Edisto Beach is a town in Colleton County, South Carolina, United States. Edisto Beach's population was 1,033 as of the 2020 census, up from 414 in 2010. The town limits include only the developed coastal area of Edisto Island within Colleton County, while the majority of the island consists of unincorporated land in Charleston County. Due to its status as a bedroom community, Edisto Beach is among the most affluent communities in the state.

==History==
Edisto Beach was originally settled by the Edistow Indians, but was rediscovered by the Spanish in the late 16th century. Thereafter, commerce on the island began to develop. Rice and indigo were the most common crops during the early settlement years. Later, significant cotton plantations were built and flourished. This industry, fueled by rich land owners and the people they enslaved, prospered until the Civil War.

Although Union soldiers invaded Edisto and Johns Island, Confederate forces were able to retain control of Charleston until 1865, very late in the war.

Initial development was begun in the early 20th century and planned by the island's owner, John McConkey. However, development stalled when he was murdered. By the 1920s, South Carolina residents began arriving on Edisto Island and Edisto Beach to build crude retreats.
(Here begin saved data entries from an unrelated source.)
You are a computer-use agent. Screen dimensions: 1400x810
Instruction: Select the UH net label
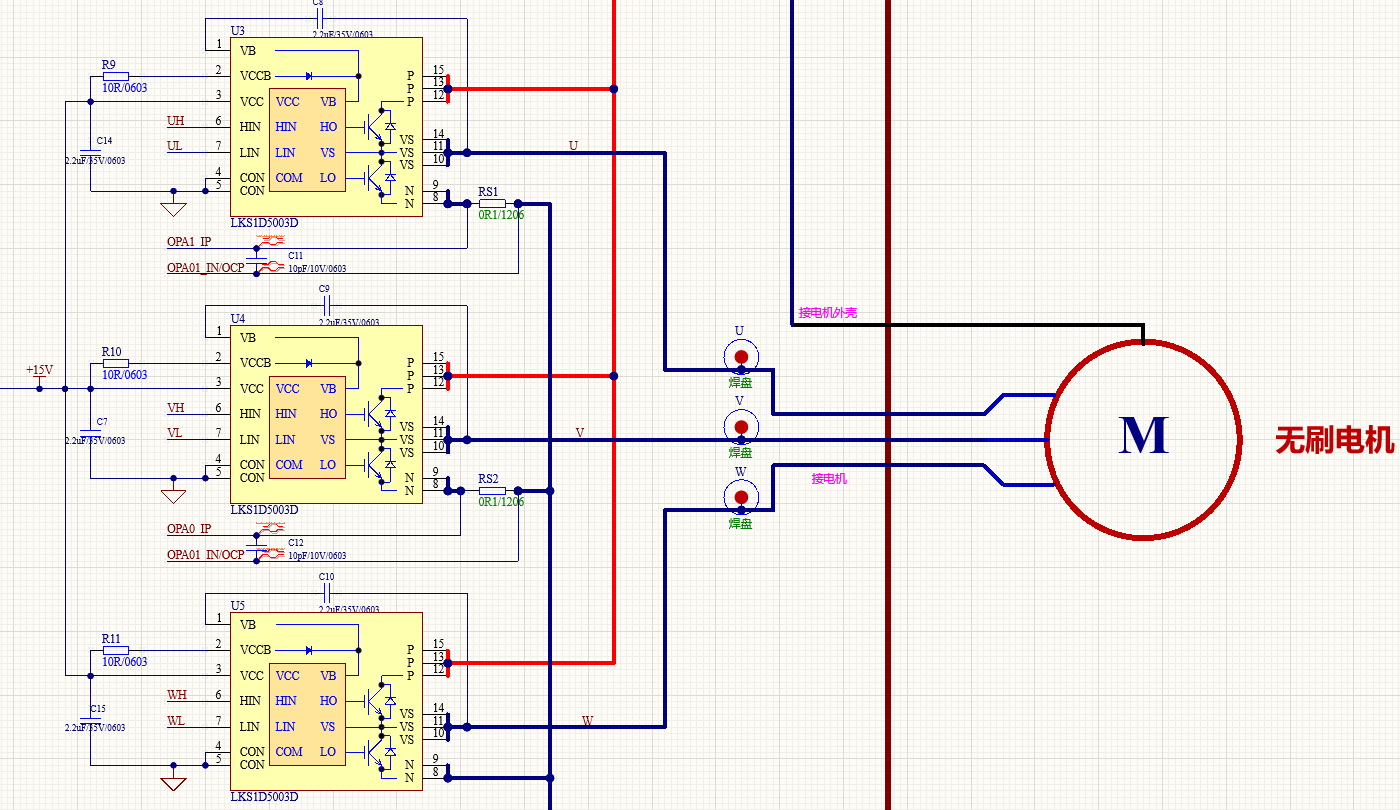(x=176, y=121)
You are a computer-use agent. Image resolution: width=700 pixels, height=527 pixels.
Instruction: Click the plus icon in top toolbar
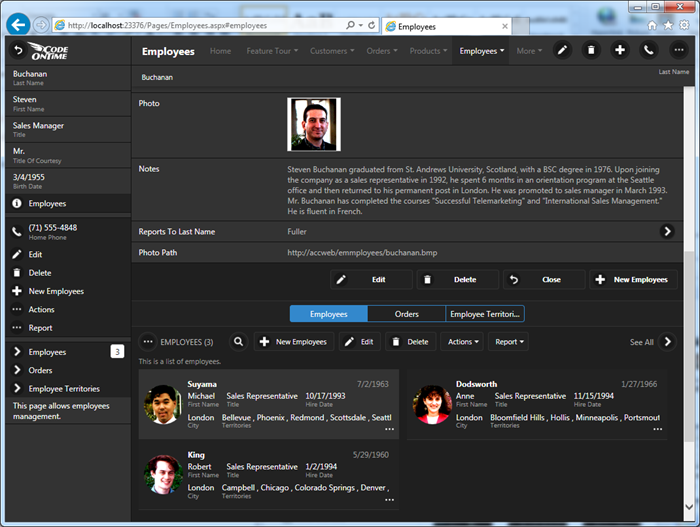(x=620, y=50)
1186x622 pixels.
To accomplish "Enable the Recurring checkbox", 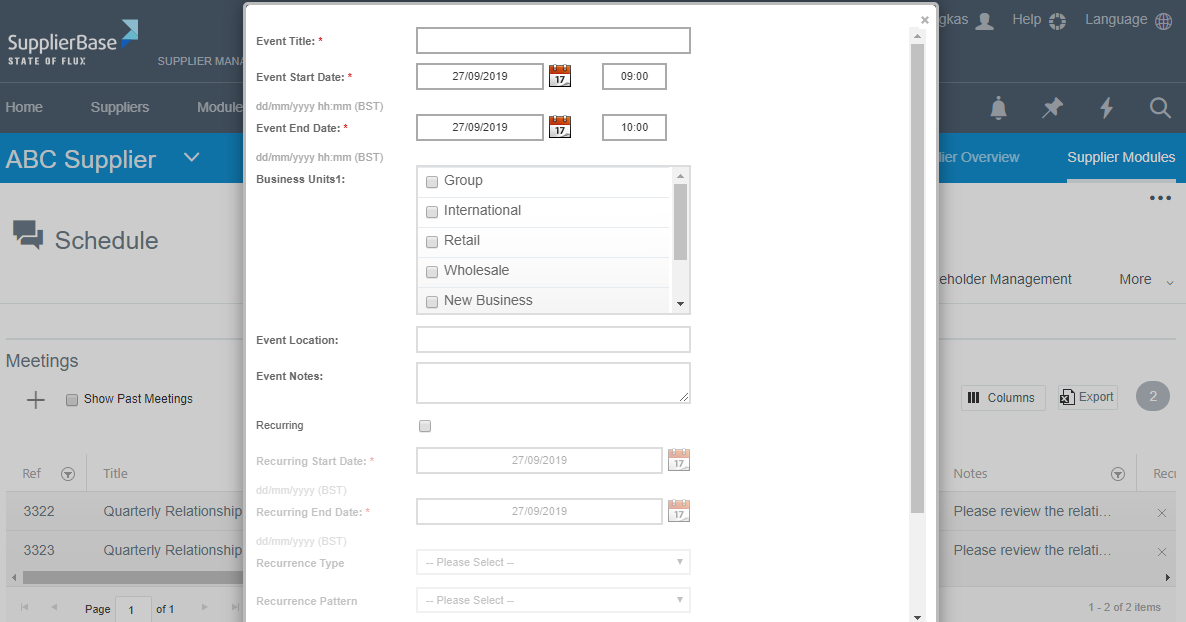I will tap(425, 426).
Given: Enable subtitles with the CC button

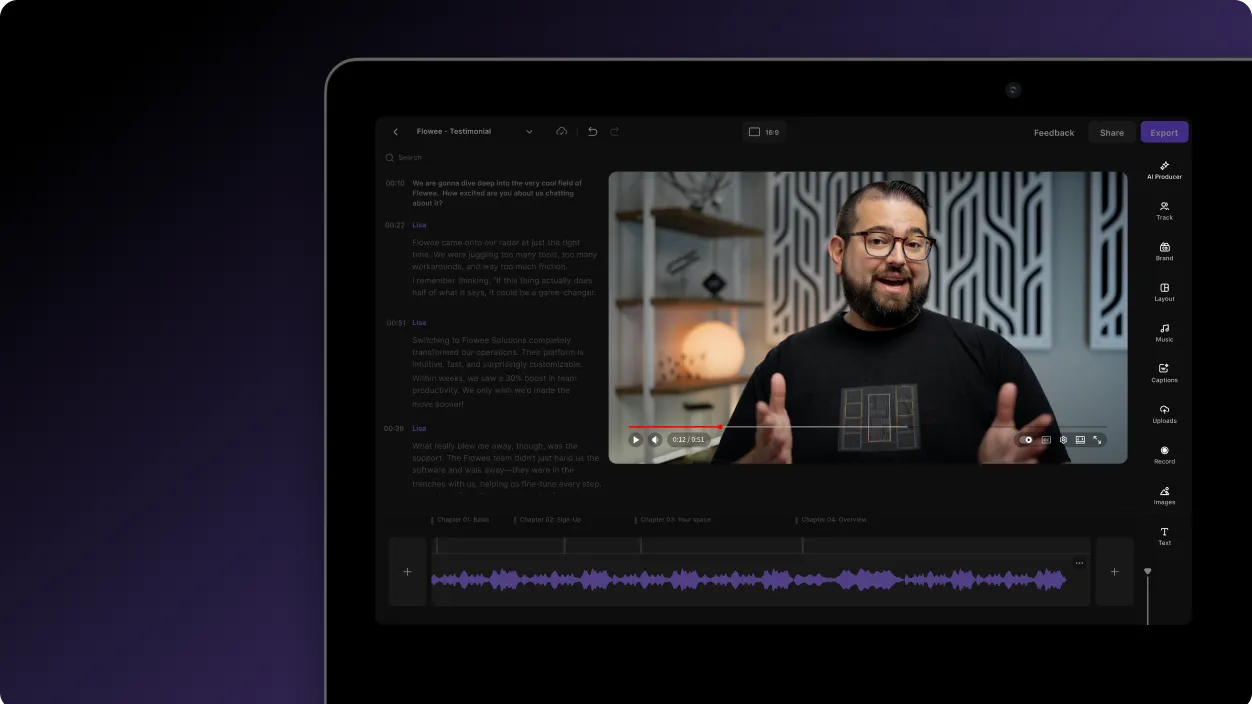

In those days, access to the island could be gained only at low tide by driving or riding across the marsh on beds of oyster shells.

Although most homes on the island were destroyed in the 1940s, Hurricane Hugo spared the island in 1989. It has since become a vacation destination, with a section of the island purchased by Wyndham Resorts in 2006 from Fairfield that included a restaurant and golf course. In 2012, Edisto held its first ever road race, attracting close to 200 runners, including the mayor.

Edisto is known for its low tourism and its industrial scarcity.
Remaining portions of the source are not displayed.